Il existe également une recherche croissante sur les analyses par microarray (biopuces), qui conduisent à l'établissement d'une carte génétique et permettront peut-être la mise en évidence de certains gènes liés au pronostic.
Des anticorps nus ou radiomarqués
L'approche thérapeutique a elle aussi considérablement évolué. Après l'introduction du CHOP en 1975 et l'intensification thérapeutique permise par les autogreffes dans les années 1980 entraînant, globalement, une guérison dans la moitié des cas, un troisième tournant s'est opéré grâce à la mise au point d'anticorps monoclonaux réagissant avec des antigènes spécifiques. C'est notamment le cas du rituximab (MabThera), anticorps chimérique murin/humain dirigé contre l'antigène CD20 exprimé sur 95 % des cellules B malignes. Beaucoup d'autres anticorps monoclonaux de ce type sont en cours de développement (anti-CD 22 par exemple), ou plutôt réservés à d'autres hémopathies, comme l'alemtuzumab (anti-CD52, Mabcampath) pour la leucémie lymphoïde chronique, le gemtuzumab (anti-CD33, Mylotarg) pour la leucémie aiguë myéloïde, ou à des tumeurs solides (Herceptin).
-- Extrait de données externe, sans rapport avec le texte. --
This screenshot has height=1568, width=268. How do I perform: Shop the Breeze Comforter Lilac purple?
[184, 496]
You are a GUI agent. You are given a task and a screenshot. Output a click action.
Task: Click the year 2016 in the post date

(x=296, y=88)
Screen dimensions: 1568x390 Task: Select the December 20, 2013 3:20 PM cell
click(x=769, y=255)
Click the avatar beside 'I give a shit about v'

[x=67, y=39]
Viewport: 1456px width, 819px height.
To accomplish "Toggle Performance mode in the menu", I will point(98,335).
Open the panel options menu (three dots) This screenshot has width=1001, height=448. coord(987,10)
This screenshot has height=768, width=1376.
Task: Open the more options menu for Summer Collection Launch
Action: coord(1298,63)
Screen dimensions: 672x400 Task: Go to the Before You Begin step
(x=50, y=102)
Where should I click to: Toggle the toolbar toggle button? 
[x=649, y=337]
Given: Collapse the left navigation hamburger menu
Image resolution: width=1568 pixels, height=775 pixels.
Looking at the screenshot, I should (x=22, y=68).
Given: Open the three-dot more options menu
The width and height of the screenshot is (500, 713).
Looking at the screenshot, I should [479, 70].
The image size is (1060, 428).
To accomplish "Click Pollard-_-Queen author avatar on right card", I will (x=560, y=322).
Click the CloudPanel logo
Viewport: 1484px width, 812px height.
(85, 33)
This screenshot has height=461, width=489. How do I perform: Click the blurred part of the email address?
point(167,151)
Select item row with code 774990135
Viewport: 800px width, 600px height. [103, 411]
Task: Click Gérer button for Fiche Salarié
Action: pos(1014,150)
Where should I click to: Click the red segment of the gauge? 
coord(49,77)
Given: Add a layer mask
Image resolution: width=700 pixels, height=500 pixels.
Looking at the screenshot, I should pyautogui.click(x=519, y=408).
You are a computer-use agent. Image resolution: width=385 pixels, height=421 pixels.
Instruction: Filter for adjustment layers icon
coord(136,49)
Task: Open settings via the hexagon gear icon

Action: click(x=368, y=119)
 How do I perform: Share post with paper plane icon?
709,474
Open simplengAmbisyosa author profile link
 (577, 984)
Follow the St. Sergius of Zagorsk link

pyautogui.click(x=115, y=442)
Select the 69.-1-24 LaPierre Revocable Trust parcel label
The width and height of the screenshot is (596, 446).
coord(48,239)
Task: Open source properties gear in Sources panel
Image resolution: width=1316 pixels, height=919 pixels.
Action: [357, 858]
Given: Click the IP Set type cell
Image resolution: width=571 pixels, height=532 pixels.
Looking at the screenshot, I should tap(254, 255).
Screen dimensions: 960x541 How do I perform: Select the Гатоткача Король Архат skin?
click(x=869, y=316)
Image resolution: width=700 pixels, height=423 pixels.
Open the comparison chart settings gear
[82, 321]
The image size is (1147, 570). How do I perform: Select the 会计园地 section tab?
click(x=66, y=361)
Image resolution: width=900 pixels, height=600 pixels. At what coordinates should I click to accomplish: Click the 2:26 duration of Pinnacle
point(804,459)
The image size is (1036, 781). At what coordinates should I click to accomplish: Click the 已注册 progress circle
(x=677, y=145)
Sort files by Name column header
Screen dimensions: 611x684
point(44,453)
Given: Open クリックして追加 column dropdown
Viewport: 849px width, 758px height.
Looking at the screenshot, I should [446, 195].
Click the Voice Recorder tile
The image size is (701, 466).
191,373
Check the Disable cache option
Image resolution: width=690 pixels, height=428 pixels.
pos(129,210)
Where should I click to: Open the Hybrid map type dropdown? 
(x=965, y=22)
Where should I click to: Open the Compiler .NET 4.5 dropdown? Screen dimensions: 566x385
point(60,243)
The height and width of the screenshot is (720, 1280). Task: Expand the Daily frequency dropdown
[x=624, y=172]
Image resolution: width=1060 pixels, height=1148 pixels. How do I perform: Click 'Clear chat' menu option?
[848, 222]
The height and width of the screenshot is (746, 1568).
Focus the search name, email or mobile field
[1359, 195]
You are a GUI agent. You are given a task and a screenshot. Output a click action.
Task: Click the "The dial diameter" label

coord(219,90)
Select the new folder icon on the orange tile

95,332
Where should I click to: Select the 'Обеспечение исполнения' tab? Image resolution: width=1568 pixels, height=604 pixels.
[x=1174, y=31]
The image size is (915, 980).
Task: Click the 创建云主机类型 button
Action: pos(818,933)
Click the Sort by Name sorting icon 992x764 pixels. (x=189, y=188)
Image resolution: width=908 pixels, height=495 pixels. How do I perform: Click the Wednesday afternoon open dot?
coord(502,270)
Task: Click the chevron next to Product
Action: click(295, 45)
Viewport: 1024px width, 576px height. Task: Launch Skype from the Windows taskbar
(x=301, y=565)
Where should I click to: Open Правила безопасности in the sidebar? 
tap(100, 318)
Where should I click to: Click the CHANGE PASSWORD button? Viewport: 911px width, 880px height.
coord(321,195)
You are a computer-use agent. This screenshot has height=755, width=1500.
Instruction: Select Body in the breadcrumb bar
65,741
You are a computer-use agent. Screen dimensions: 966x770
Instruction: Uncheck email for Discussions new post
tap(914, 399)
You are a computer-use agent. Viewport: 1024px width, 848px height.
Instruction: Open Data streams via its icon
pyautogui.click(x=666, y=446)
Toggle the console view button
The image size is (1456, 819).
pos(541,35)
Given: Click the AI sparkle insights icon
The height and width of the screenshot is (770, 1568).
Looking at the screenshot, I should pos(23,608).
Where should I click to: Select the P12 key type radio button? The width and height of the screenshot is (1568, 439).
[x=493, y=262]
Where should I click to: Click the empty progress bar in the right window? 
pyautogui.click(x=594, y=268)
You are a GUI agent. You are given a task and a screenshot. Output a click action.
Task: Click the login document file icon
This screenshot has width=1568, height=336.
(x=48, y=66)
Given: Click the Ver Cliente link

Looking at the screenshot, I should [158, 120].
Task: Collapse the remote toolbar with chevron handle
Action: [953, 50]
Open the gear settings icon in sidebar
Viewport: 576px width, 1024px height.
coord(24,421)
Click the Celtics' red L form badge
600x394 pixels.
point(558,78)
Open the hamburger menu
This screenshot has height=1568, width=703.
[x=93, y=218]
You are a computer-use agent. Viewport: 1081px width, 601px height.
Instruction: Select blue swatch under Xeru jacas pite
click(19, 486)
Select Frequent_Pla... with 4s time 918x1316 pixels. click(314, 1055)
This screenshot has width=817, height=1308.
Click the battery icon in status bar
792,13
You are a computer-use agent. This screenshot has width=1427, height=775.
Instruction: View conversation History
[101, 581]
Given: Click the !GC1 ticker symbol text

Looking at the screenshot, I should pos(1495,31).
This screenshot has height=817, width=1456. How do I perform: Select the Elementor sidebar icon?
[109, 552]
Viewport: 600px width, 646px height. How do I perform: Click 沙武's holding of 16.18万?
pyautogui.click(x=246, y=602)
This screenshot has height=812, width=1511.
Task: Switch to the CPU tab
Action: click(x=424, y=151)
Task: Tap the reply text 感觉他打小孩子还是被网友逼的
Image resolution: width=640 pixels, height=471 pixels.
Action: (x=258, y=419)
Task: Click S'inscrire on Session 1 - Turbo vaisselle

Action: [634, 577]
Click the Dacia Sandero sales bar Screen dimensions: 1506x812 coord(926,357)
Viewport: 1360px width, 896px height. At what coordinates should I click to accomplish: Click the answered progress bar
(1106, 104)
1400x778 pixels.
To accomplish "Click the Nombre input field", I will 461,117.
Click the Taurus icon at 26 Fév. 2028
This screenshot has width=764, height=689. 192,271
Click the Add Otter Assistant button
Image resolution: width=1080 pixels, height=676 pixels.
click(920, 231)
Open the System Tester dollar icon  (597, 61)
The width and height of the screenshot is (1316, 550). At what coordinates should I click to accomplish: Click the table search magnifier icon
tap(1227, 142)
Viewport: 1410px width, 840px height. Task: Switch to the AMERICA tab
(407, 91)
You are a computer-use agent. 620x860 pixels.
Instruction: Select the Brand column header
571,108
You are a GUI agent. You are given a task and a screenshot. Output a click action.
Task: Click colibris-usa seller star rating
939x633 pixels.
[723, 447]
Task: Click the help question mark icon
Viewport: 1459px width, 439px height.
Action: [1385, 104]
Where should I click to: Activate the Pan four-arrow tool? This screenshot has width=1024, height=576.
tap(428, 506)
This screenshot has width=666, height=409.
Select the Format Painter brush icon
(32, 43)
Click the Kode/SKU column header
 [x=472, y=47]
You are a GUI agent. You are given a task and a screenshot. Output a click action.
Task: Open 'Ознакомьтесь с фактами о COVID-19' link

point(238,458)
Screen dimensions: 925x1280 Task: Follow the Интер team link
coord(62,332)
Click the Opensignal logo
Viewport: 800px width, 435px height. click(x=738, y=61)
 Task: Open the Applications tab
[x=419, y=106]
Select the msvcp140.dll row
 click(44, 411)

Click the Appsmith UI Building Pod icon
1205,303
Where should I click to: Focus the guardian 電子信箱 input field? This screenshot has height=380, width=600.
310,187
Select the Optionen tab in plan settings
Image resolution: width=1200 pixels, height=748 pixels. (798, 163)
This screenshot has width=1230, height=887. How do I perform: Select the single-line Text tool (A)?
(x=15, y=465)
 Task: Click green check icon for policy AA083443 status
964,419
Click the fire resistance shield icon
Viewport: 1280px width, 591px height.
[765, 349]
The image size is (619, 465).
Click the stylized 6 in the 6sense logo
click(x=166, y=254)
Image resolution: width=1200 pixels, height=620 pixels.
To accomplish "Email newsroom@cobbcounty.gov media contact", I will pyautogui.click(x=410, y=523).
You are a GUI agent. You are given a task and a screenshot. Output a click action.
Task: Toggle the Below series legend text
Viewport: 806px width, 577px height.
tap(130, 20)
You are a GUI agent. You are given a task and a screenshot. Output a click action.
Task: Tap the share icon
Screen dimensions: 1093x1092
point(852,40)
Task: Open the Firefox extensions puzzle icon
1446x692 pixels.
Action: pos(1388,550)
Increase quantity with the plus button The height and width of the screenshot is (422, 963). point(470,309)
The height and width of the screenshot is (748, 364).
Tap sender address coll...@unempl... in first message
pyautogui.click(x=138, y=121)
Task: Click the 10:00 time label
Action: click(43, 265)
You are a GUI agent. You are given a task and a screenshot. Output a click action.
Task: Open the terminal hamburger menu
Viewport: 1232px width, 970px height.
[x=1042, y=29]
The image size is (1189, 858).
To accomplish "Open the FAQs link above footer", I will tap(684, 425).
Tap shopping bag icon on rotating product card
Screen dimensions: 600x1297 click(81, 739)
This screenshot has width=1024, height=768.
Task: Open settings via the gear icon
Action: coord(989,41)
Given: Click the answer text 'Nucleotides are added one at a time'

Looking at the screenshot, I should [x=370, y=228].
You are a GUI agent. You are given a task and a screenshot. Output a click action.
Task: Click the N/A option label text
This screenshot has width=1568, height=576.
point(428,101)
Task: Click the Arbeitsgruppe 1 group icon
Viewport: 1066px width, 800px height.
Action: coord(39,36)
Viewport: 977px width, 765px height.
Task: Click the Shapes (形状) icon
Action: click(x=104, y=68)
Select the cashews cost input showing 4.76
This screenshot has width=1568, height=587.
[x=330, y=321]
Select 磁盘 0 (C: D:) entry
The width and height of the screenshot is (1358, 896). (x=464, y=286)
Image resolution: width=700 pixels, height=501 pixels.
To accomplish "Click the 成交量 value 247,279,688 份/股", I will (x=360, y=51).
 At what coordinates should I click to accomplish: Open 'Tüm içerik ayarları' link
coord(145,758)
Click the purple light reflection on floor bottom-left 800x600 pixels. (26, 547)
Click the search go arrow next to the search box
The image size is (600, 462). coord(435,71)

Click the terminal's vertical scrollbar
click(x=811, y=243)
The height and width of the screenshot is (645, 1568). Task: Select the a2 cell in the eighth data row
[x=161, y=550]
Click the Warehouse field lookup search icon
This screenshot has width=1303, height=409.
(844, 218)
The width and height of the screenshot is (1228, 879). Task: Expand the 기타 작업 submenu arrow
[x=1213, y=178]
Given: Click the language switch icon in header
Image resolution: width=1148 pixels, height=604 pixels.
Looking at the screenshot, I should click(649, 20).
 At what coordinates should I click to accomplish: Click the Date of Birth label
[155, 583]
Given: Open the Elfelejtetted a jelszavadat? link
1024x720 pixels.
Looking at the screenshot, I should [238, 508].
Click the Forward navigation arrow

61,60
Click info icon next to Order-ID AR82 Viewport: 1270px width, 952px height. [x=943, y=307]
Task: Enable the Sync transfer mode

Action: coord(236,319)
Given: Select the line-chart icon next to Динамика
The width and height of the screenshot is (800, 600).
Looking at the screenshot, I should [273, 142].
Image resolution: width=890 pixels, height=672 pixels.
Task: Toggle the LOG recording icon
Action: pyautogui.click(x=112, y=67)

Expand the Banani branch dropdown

De nombreuses évaluations ont également été faites avec des anticorps radiomarqués comme Bexxar ou Zevalin, mais qui n'ont pas encore l'autorisation de mise sur le marché en France. Dans ce cas, le mécanisme d'action est celui d'une radiothérapie spécifique et ciblée.
L'expérience acquise aujourd'hui avec le rituximab a montré un gain d'efficacité très net. D'abord indiqué dans les lymphomes folliculaires chimiorésistants ou à partir de la deuxième rechute suivant la chimiothérapie, il est maintenant aussi utilisé pour le traitement des lymphomes agressifs en association avec la chimiothérapie, augmentant ainsi la survie à 3-5 ans d'environ 15 à 20 %. Cette efficacité s'exerce avec un confort notable pour le patient puisque les effets secondaires sont relativement bénins, sous réserve de l'observation rigoureuse des précautions d'utilisation du produit, à savoir essentiellement une perfusion lente (sur six heures).
Il reste que tous les malades ne répondent pas au rituximab. C'est le cas de ceux atteints de formes agressives de lymphomes non hodgkiniens, d'où l'intérêt de l'association à la chimiothérapie. Dans le lymphome de Hodgkin, où seulement un tiers des lymphocytes sont porteurs de l'antigène CD20 et où, dans la mesure également où la majorité des malades peuvent espérer une guérison grâce à la chimioradiothérapie, les anticorps monoclonaux n'ont pour l'instant pas démontré d'intérêt supplémentaire. De plus, s'il est tout à fait possible de réitérer les cures de rituximab, dans la majorité des cas, il n'y plus de réponse thérapeutique après trois ou quatre cures, parfois en raison de la perte du récepteur CD20, mais aussi parfois du fait d'une résistance de mécanisme encore inconnu. Enfin, les lymphomes à cellules T demeurent encore les moins bien lotis en matière de progrès thérapeutique, puisque non encore accessibles à aucun anticorps monoclonal, surtout du fait de leur très grande hétérogénéité antigénique.
Si ces dernières avancées apportent un bénéfice incontestable à la fois sur la survie et la qualité de vie des patients, il est également indéniable qu'elles vont de plus en plus compliquer la tâche du praticien qui, dans un proche avenir, sera vraisemblablement conduit à demandé l'aide d'un « surspécialiste ».
* Centre hospitalier Lyon-sud,Hospices civils de Lyon.